It's amazing how you end up spending hours on a secondary problem when you start investigating a completely different one.
I set out in pursue of an allegedly trivial problem with an apex page this morning and I found myself sucked into a vortex of high CPU usage caused by one of the oldest built-in apex reports.
I wanted to inspect the session state values of the failing page and this has always been simply a matter of opening the Active sessions apex report, look up the right session id and drill down to item values, however when I opened page 7 of application 4350 (Active Sessions report) the CPU of my virtual server was skyrocketing. This phenomenon was duly recorded by Amazon EC2's instance monitoring chart as shown below.
a CPU spike occurs when opening the Active Sessions report |
However it turned out this time the problem was not one of that kind.
So, after confirming that the problem was with this specific page while the rest of my applications were running normally, the next task was to identify which SQL statement was consuming all this CPU.
I ran a SQLDeveloper built-in report showing the top SQL by CPU and the following query turned out to be one of the most time consuming:
select "ID", "SESSION_OWNER", "CREATED_ON", "ITEM_CACHE_COUNT", "IP_ADDRESS", "MOST_RECENT_VIEW", "DISTINCT_APPLICATIONS", count(*) over () as apxws_row_cnt from ( select * from ( select /* APEX4350P7a */ /*+ FIRST_ROWS(21) */ id, session_owner, created_on, item_cache_count, ip_address, (select max(time_stamp) mt from WWV_FLOW_ACTIVITY_LOG l where l.SESSION_ID = s.id) most_recent_view, distinct_applications from ( select "WWV_FLOW_SESSIONS$".ID as "ID", cookie session_owner, created_on, count(*) item_cache_count, count(distinct(flow_id)) distinct_applications, "WWV_FLOW_SESSIONS$".remote_addr ip_address from "WWV_FLOW_DATA" "WWV_FLOW_DATA", "WWV_FLOW_SESSIONS$" "WWV_FLOW_SESSIONS$" where WWV_FLOW_DATA.FLOW_INSTANCE(+)=WWV_FLOW_SESSIONS$.ID and (:P7_OWNER is null or instr(upper(cookie),upper(:P7_OWNER))>0) and security_group_id = :flow_security_group_id group by "WWV_FLOW_SESSIONS$".ID, cookie, created_on, remote_addr ) s ) r ) r where rownum <= to_number(:APXWS_MAX_ROW_CNT) order by "MOST_RECENT_VIEW" DESC,"CREATED_ON" DESC
By examining the explain plan it was clear that for some reason Oracle was executing two FULL TABLE SCANs on WWV_FLOW_ACTIVITY_LOG1$ and WWV_FLOW_ACTIVITY_LOG2$, two tables merged inside the view WWV_FLOW_ACTIVITY_LOG and on these tables there were no indexes on column SESSION_ID.
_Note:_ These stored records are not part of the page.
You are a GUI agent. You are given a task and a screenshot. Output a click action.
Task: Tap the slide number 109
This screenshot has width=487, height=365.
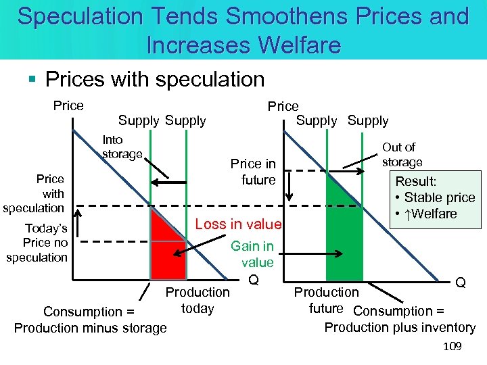[452, 347]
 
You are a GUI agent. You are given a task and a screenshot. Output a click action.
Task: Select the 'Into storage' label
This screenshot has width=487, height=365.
[121, 147]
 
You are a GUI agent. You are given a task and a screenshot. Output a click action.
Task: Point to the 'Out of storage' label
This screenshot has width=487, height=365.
[402, 154]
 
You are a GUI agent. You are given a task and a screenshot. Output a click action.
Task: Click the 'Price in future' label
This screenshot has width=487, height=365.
[253, 172]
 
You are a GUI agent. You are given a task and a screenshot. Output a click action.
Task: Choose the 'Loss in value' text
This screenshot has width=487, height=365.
[238, 224]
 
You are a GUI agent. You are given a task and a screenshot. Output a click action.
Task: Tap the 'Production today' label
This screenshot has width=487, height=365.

The result was that the query took nearly 300 seconds to scan some 250,000 rows.
Now, what if I create a couple of indexes on those two tables?
CREATE INDEX "APEX_040000"."WWV_FLOW_ACTIVITY_LOG1$_IDX4" ON "APEX_040000"."WWV_FLOW_ACTIVITY_LOG1$" ( "SESSION_ID" );
CREATE INDEX "APEX_040000"."WWV_FLOW_ACTIVITY_LOG2$_IDX4" ON "APEX_040000"."WWV_FLOW_ACTIVITY_LOG2$" ( "SESSION_ID" );
Well, the result was encouraging, from 300 seconds to less than 2 seconds.
Clearly with the next apex upgrade, if things have not been fixed, I'll have to rebuild these indexes.
And now for the real questions:
did the missing indexes disappear from my installation for some reason?
Have they ever been there in the past?
Have they been removed or lost during the evolution of Apex?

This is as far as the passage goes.